▸ **Information provided**:

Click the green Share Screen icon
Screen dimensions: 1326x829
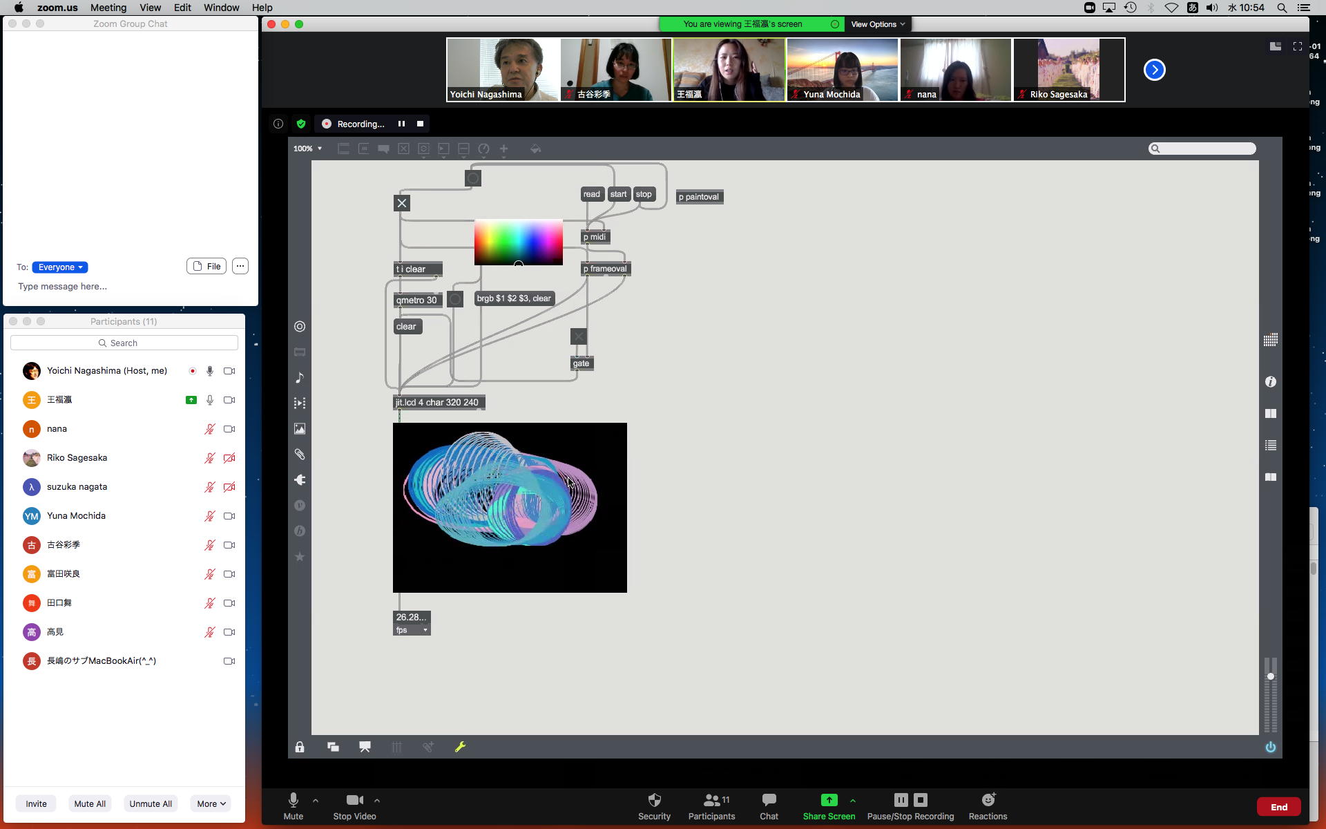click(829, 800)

--

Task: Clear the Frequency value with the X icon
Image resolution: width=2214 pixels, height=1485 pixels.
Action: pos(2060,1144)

▸ **Assignment**: Please give only the number of lines above that contain "icon".

▸ **Written response**: 2